Task directions:
Look below for the line containing "Image resolution: width=988" and the line containing "Given: Click the code"; repeat exactly those two lines and all lines between them, and nothing else.

(Data to examine begins)

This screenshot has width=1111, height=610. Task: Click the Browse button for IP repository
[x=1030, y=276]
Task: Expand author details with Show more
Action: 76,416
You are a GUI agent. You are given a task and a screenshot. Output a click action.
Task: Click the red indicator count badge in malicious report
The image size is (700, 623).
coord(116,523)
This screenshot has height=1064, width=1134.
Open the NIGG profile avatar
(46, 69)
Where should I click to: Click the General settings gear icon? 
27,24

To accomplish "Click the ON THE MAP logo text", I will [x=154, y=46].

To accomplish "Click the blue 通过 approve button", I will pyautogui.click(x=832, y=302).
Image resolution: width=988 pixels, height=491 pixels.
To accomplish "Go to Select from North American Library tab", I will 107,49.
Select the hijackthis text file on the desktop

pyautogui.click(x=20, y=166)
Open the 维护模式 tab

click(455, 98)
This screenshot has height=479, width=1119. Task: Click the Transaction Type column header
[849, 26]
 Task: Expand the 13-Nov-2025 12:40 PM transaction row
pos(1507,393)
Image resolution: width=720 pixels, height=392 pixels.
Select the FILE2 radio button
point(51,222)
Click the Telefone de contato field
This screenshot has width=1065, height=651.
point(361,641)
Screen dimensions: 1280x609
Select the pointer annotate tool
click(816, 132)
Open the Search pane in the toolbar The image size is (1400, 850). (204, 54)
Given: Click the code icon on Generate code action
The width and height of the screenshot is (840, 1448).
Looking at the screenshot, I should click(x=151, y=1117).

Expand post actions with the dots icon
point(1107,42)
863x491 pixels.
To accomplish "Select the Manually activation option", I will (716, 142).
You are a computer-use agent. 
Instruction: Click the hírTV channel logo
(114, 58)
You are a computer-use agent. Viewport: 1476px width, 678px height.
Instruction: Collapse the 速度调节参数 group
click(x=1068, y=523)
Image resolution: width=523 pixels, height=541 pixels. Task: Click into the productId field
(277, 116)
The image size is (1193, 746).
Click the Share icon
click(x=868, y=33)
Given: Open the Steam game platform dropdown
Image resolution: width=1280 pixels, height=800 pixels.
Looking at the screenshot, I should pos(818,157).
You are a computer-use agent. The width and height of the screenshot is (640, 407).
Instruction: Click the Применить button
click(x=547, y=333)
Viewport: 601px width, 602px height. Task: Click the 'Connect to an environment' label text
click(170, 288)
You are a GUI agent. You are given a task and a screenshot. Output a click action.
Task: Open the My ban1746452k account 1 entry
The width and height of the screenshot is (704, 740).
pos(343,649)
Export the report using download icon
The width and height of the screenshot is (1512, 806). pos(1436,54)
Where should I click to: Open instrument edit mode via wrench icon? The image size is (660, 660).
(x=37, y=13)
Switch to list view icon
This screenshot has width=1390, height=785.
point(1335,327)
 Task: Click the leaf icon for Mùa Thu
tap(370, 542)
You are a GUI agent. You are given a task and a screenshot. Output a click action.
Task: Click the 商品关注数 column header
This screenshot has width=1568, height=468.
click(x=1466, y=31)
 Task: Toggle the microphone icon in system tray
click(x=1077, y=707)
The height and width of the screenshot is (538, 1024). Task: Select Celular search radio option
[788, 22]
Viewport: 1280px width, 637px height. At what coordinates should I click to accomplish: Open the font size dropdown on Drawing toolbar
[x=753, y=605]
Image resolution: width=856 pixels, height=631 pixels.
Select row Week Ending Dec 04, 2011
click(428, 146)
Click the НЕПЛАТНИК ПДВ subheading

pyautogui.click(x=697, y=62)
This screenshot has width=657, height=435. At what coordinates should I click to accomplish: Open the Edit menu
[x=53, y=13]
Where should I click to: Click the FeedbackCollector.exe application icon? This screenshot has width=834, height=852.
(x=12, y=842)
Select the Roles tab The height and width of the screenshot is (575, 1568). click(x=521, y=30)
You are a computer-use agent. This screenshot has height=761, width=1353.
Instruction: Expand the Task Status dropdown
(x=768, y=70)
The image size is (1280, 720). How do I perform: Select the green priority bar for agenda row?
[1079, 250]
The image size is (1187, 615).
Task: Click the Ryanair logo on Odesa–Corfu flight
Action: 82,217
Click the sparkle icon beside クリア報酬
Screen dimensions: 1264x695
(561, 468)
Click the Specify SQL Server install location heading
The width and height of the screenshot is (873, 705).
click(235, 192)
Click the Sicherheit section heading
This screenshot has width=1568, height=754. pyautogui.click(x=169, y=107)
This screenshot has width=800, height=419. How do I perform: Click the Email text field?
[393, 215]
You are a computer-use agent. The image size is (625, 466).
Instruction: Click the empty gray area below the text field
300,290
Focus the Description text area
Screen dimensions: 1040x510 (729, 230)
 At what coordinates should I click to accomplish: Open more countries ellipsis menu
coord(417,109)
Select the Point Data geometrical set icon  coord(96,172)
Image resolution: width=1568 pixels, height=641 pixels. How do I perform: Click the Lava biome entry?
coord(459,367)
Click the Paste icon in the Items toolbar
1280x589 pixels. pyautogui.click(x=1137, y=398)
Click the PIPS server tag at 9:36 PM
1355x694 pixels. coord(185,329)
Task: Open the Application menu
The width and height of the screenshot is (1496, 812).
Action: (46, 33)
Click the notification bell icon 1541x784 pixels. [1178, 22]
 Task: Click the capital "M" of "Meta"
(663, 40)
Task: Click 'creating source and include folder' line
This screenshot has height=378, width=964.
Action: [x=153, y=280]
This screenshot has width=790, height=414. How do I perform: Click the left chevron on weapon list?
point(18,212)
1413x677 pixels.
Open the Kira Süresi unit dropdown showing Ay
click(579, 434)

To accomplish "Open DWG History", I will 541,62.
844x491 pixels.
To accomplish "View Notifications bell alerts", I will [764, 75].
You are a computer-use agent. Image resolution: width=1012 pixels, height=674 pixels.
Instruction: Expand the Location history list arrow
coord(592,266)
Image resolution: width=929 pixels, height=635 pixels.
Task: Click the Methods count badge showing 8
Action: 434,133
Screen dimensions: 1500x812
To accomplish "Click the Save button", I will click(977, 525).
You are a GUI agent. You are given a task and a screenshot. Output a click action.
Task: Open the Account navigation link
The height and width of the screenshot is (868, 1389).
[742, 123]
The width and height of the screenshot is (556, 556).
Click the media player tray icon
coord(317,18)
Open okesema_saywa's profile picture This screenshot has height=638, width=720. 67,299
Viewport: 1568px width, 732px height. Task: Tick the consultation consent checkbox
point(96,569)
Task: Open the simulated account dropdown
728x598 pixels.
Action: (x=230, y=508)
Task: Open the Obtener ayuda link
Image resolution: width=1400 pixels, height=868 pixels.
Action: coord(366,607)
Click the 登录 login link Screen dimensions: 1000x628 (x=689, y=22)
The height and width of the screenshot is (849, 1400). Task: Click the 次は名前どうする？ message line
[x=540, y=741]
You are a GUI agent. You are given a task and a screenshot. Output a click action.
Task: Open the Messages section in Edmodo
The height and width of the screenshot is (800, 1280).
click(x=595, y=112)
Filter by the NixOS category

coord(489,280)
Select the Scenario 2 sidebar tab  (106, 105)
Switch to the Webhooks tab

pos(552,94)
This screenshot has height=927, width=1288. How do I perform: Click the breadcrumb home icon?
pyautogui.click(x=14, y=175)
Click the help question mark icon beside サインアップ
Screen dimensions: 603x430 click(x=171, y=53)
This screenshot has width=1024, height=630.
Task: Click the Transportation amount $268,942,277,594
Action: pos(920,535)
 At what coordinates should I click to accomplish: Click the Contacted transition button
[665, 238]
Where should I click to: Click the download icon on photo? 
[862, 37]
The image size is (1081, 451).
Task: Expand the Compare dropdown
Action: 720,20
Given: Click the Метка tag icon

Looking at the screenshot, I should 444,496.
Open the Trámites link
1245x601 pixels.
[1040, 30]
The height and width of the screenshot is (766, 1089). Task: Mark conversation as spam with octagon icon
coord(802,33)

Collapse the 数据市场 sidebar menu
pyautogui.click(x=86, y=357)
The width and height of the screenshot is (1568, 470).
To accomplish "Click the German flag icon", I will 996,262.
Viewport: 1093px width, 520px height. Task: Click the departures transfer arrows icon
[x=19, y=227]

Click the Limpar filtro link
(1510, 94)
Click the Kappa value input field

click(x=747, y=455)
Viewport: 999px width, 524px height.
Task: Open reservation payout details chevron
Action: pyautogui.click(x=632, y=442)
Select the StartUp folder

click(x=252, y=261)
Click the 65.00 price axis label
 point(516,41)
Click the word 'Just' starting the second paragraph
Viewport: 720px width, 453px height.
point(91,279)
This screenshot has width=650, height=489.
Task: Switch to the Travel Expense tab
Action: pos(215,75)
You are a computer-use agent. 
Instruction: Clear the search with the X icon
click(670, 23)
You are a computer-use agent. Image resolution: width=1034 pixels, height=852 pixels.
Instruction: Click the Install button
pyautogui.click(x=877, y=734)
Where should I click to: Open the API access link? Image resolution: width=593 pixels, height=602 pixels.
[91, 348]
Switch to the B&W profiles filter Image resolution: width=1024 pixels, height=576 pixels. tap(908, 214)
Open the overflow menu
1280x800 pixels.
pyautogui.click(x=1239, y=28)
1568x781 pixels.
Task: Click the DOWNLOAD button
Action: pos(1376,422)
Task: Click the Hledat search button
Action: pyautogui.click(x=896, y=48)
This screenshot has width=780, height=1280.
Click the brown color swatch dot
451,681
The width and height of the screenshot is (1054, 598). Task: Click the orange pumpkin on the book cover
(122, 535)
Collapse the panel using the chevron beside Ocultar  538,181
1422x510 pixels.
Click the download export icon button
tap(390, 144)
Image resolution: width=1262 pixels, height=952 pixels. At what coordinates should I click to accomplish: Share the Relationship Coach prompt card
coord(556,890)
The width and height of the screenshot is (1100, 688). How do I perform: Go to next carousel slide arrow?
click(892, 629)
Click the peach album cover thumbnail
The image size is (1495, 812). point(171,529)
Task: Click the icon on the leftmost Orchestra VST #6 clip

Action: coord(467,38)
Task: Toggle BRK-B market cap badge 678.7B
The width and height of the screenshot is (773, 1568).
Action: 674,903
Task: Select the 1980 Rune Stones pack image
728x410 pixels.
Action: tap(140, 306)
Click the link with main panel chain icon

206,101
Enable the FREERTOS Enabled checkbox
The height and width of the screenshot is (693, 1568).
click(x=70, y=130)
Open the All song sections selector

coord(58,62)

(Data to examine ends)

Answer box:
Image resolution: width=988 pixels, height=491 pixels.
To accomplish "Go to Select from North American Library tab", I will 107,49.
Select the hijackthis text file on the desktop

pyautogui.click(x=20, y=166)
Open the 维护模式 tab

click(455, 98)
This screenshot has height=479, width=1119. Task: Click the Transaction Type column header
[849, 26]
 Task: Expand the 13-Nov-2025 12:40 PM transaction row
pos(1507,393)
Image resolution: width=720 pixels, height=392 pixels.
Select the FILE2 radio button
point(51,222)
Click the Telefone de contato field
This screenshot has width=1065, height=651.
point(361,641)
Screen dimensions: 1280x609
Select the pointer annotate tool
click(816, 132)
Open the Search pane in the toolbar The image size is (1400, 850). (204, 54)
Given: Click the code icon on Generate code action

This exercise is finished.